Take the line with "This screenshot has width=1270, height=952." and the rest of the lines after it, to the end of the entries, and restate them exactly.

◆ ◆ ◆ ◆ ◆ ◆ ◆

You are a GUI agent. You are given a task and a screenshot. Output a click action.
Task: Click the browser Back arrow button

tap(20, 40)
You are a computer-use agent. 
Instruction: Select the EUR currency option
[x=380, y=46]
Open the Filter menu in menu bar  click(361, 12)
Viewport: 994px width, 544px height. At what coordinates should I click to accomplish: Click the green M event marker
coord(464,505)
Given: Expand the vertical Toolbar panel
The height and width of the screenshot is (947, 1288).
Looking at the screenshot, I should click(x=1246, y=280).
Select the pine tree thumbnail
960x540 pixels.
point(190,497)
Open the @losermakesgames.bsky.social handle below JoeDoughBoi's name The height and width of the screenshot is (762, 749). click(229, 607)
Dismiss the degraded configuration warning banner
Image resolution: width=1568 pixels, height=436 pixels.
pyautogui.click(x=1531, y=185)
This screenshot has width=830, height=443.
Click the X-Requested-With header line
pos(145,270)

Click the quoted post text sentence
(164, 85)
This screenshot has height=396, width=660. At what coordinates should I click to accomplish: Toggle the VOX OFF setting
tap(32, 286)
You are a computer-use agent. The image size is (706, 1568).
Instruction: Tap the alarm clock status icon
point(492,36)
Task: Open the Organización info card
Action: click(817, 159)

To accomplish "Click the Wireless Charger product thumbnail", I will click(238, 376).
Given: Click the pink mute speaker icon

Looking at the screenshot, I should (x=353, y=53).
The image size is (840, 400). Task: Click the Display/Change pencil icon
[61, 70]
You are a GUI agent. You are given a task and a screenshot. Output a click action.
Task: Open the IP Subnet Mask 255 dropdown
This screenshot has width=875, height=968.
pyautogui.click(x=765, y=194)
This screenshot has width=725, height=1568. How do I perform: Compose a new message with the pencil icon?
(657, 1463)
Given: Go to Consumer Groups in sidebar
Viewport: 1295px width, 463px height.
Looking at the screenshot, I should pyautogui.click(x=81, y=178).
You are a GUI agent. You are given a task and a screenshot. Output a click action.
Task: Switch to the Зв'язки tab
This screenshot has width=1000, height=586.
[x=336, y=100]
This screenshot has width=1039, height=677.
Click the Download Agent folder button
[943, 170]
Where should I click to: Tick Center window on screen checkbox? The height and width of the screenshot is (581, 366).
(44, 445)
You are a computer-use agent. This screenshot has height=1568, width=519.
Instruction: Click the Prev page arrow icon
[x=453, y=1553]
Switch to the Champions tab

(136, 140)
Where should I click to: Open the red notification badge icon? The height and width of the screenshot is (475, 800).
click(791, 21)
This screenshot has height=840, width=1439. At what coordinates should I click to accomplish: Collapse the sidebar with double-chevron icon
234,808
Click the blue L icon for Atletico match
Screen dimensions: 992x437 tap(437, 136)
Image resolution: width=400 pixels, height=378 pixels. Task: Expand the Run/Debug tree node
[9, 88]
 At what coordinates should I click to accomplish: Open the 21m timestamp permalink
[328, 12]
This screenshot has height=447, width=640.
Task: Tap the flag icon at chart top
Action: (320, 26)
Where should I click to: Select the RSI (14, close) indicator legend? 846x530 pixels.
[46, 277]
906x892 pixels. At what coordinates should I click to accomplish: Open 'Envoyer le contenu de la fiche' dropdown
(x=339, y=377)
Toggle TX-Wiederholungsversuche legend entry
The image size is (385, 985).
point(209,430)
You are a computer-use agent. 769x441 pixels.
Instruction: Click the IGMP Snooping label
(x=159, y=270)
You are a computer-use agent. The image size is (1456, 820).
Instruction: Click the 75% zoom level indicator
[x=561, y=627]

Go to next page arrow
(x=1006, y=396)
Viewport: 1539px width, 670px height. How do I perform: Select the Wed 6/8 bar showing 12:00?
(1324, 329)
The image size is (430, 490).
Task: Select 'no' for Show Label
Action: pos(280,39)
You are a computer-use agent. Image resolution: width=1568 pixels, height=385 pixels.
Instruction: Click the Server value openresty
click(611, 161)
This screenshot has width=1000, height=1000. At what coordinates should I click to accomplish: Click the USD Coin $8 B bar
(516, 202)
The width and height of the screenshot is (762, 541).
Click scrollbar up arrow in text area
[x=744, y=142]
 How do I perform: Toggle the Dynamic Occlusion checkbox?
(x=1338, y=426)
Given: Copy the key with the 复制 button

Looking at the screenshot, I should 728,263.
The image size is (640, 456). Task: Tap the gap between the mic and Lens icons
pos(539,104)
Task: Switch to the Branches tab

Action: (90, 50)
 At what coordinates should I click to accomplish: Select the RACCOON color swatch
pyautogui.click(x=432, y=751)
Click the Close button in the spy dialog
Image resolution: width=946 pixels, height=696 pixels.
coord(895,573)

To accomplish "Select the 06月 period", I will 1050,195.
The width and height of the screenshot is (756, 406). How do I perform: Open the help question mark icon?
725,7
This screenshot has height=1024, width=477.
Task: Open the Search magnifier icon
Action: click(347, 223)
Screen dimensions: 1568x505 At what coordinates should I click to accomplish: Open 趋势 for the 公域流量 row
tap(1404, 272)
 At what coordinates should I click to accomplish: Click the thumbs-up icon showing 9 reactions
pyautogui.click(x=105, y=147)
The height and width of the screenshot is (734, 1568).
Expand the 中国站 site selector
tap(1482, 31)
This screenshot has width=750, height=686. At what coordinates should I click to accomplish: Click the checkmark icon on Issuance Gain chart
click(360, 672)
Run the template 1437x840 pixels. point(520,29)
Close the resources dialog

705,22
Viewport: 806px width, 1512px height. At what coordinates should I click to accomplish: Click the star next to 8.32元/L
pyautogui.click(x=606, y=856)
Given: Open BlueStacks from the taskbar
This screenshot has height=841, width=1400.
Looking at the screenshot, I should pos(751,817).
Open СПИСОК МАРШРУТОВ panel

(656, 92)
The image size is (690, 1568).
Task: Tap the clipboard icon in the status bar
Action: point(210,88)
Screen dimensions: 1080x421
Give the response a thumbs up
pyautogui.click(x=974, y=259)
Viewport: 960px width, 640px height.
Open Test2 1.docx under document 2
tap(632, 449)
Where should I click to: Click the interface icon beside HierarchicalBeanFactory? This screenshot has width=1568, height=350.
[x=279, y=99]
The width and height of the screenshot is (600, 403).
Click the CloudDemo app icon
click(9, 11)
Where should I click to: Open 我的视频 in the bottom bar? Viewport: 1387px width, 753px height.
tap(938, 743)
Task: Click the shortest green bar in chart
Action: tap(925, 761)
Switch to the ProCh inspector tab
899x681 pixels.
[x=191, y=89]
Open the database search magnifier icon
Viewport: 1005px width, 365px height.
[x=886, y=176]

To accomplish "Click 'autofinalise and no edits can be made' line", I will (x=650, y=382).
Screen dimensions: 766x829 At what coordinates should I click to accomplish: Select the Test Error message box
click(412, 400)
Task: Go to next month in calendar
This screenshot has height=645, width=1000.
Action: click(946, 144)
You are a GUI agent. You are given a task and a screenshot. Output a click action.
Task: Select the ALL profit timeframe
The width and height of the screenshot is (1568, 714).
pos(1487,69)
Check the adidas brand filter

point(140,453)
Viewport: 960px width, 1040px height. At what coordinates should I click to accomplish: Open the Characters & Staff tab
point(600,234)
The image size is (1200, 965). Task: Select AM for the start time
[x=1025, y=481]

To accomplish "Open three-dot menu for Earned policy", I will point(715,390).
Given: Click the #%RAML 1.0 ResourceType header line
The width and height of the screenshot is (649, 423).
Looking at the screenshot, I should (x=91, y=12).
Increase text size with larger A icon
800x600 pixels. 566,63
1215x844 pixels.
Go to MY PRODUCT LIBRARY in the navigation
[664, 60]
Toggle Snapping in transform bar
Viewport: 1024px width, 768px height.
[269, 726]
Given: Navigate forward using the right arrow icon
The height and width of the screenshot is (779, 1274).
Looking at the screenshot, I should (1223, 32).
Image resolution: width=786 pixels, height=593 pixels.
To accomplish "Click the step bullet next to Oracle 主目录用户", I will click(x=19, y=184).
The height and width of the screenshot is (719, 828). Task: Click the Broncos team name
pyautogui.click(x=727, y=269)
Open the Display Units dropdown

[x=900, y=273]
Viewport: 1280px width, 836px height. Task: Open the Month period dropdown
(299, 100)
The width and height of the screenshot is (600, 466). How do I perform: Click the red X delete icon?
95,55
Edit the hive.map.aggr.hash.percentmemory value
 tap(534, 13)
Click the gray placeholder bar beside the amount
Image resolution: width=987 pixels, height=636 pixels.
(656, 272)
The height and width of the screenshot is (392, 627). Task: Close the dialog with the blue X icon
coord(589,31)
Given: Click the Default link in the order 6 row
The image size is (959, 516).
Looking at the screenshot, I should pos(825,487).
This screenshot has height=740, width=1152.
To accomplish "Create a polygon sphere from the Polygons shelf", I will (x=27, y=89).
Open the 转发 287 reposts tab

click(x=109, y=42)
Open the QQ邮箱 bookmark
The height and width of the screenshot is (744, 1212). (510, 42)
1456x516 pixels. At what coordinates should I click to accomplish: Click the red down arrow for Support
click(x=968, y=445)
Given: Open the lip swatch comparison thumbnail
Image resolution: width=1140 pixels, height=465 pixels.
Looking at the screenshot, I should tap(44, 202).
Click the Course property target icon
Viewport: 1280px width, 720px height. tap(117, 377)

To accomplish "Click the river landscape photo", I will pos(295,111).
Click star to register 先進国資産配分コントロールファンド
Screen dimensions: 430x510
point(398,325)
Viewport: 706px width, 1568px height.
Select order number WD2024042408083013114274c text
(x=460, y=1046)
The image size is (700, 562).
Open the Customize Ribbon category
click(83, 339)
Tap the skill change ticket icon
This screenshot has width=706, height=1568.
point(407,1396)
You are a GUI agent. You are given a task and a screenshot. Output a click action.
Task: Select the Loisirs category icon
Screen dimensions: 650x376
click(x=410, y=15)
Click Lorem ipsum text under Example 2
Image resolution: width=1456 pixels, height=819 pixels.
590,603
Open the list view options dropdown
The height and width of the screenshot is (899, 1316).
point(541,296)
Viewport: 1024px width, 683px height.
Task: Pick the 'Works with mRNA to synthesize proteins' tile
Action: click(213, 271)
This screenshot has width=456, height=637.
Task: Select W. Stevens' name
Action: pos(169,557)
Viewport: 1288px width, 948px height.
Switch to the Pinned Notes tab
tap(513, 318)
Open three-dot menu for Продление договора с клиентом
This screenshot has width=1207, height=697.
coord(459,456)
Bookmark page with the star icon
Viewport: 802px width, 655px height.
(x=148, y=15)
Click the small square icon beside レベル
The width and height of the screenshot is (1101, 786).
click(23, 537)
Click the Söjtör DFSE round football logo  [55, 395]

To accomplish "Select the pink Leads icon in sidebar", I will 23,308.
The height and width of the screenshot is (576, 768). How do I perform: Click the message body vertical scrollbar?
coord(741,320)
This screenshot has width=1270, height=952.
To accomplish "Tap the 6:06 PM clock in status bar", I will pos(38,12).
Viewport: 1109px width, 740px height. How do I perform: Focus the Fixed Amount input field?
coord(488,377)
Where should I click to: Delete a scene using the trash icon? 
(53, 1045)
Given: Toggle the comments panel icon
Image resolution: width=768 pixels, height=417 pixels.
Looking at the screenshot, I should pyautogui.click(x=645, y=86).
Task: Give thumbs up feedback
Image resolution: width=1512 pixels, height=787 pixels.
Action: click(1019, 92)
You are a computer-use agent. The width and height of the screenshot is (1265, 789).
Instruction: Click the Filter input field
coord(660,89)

◆ ◆ ◆ ◆ ◆ ◆ ◆

Written response:
This screenshot has width=1270, height=952.
To accomplish "Tap the 6:06 PM clock in status bar", I will pos(38,12).
Viewport: 1109px width, 740px height. How do I perform: Focus the Fixed Amount input field?
coord(488,377)
Where should I click to: Delete a scene using the trash icon? 
(53, 1045)
Given: Toggle the comments panel icon
Image resolution: width=768 pixels, height=417 pixels.
Looking at the screenshot, I should pyautogui.click(x=645, y=86).
Task: Give thumbs up feedback
Image resolution: width=1512 pixels, height=787 pixels.
Action: click(1019, 92)
You are a computer-use agent. The width and height of the screenshot is (1265, 789).
Instruction: Click the Filter input field
coord(660,89)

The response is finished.